[Patches] [ python-Patches-658820 ] regex fixes for _strptime
noreply@sourceforge.net
noreply@sourceforge.net
Sun, 29 Dec 2002 17:22:09 -0800
Patches item #658820, was opened at 2002-12-26 14:41
You can respond by visiting:
https://sourceforge.net/tracker/?func=detail&atid=305470&aid=658820&group_id=5470
Category: Library (Lib)
Group: Python 2.3
Status: Open
Resolution: None
Priority: 5
Submitted By: Brett Cannon (bcannon)
Assigned to: Neal Norwitz (nnorwitz)
Summary: regex fixes for _strptime
Initial Comment:
Neal Norwitz discovered that the regex for the Julian
day would catch a value of 0, which is invalid. He
asked if this and two other values should allow 0.

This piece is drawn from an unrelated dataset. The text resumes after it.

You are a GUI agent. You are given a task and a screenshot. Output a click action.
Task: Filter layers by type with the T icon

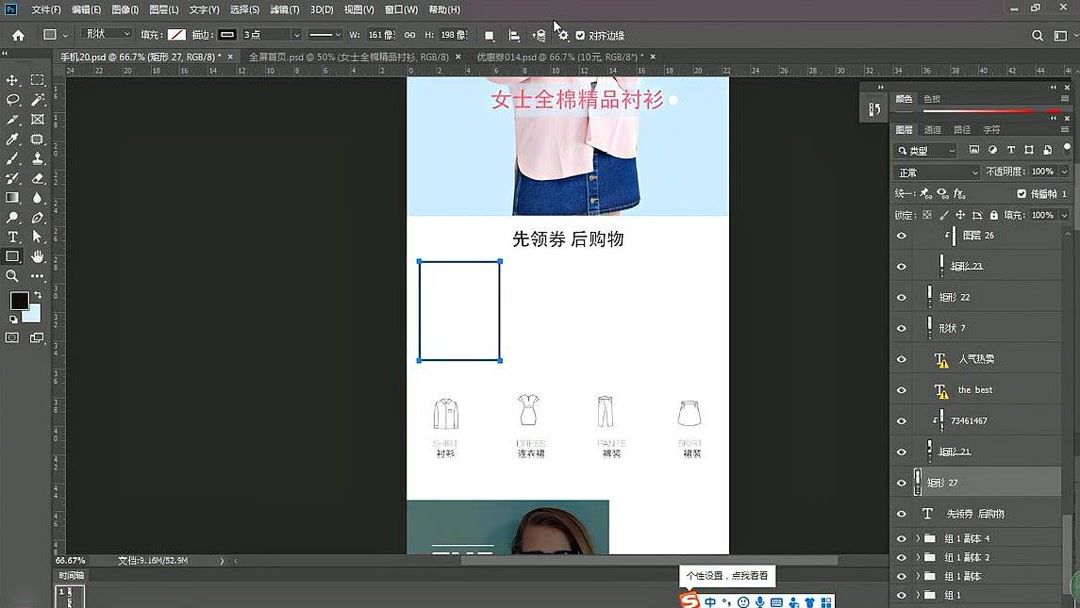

The Python docs say no (according to what values the
time tuple should have), so I fixed the regexes that
should not catch 0 to not. I also cleaned the order
of some of them. I also made 'W' just use 'U' directly
instead of having it be done using a copy-n-paste in
the code.
One possible issue that I forsee is that 'Y' expects
exactly 4 digits for the year. Is this reasonable,
or should it be more like ``\d+?``? I don't know what
the valid range is, but since the docs specify that it
has the century digits, I figured it should be 4. But
what about when we pass the year 9999? If any
quantifier is put on to 'Y', it must be non-greedy;
otherwise something like ``20021226`` would not be
parsed as 2002-12-26 as it should be.
----------------------------------------------------------------------
>Comment By: Brett Cannon (bcannon)
Date: 2002-12-29 17:22
Message:
Logged In: YES
user_id=357491
Damn SF messed up again (happened on another one of my patches).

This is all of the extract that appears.